ABOUT THIS EXERCISE — Look over the material below and count the lines that include "computer". Give only the total.

■ ■ ■ ■ ■ ■ ■

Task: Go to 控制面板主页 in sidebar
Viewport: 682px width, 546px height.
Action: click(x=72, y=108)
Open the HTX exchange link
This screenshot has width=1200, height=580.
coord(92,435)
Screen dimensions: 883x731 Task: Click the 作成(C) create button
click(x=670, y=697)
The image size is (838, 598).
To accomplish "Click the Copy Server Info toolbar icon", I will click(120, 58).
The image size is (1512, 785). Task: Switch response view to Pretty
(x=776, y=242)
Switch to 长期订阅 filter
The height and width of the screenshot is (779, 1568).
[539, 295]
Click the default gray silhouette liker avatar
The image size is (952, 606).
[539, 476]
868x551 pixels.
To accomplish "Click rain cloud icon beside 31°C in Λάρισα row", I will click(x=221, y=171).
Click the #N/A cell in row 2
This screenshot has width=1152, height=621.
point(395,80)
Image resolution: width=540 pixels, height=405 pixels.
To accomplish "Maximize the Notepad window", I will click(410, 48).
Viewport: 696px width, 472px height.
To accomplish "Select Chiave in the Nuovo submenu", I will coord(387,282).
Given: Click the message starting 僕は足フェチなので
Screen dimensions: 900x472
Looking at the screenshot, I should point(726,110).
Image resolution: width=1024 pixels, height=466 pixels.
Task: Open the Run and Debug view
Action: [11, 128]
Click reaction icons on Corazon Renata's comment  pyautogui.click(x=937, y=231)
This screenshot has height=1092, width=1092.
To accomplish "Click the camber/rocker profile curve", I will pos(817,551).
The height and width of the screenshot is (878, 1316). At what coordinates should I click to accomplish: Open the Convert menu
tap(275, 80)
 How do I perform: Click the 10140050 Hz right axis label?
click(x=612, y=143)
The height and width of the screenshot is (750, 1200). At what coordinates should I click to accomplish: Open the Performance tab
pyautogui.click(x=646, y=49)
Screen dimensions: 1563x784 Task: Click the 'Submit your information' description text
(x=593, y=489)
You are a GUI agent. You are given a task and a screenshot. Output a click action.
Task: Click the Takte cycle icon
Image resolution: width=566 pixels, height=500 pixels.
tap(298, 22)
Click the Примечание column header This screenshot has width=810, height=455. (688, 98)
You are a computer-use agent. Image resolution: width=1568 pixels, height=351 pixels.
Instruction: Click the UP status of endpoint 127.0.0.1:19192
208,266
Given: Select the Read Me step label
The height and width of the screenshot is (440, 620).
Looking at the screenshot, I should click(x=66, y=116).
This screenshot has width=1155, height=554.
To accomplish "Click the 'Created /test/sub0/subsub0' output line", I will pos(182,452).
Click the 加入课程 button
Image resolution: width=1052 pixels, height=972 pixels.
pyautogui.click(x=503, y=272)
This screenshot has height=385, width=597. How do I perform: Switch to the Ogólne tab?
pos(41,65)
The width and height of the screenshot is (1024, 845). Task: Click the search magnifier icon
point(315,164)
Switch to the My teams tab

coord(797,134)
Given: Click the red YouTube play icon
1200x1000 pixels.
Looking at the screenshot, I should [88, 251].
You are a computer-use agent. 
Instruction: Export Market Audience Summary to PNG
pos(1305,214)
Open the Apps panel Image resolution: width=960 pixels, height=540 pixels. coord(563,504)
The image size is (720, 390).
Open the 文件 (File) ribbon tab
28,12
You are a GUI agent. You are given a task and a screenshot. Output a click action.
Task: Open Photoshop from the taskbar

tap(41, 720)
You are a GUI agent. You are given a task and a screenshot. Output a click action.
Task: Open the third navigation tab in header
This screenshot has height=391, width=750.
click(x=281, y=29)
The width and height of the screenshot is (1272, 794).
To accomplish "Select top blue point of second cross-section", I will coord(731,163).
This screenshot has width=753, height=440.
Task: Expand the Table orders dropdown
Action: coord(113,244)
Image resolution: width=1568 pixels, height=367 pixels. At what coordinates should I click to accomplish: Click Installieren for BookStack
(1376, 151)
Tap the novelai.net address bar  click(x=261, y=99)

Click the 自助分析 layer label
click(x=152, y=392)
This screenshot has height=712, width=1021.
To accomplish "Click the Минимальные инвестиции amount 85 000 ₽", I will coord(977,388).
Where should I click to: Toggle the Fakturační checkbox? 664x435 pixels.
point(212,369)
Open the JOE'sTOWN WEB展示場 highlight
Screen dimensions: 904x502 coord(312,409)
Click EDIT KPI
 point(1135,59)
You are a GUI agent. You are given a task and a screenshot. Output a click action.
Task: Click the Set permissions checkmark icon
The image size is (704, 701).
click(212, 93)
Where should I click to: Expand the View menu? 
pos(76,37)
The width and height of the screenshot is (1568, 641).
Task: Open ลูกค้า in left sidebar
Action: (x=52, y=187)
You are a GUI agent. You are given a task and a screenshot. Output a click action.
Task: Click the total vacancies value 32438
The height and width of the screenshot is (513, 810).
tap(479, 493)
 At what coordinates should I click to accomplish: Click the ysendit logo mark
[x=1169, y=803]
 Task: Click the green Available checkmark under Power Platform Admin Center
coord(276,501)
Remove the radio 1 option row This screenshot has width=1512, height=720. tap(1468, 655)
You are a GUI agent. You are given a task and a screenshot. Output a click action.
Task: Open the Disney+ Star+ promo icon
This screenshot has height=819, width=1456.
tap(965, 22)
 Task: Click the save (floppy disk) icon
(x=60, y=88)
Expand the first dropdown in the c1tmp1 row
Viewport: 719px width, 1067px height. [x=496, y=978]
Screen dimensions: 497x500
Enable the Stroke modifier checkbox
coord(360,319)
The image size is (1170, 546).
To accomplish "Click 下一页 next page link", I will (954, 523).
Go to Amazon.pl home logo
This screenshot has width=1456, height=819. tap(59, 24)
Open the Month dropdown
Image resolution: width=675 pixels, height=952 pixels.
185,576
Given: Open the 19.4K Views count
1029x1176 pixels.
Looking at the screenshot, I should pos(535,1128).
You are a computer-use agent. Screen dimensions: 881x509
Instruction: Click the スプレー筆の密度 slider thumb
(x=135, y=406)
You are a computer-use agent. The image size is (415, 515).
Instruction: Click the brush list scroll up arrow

■ ■ ■ ■ ■ ■ ■

EXERCISE SOLUTION — 4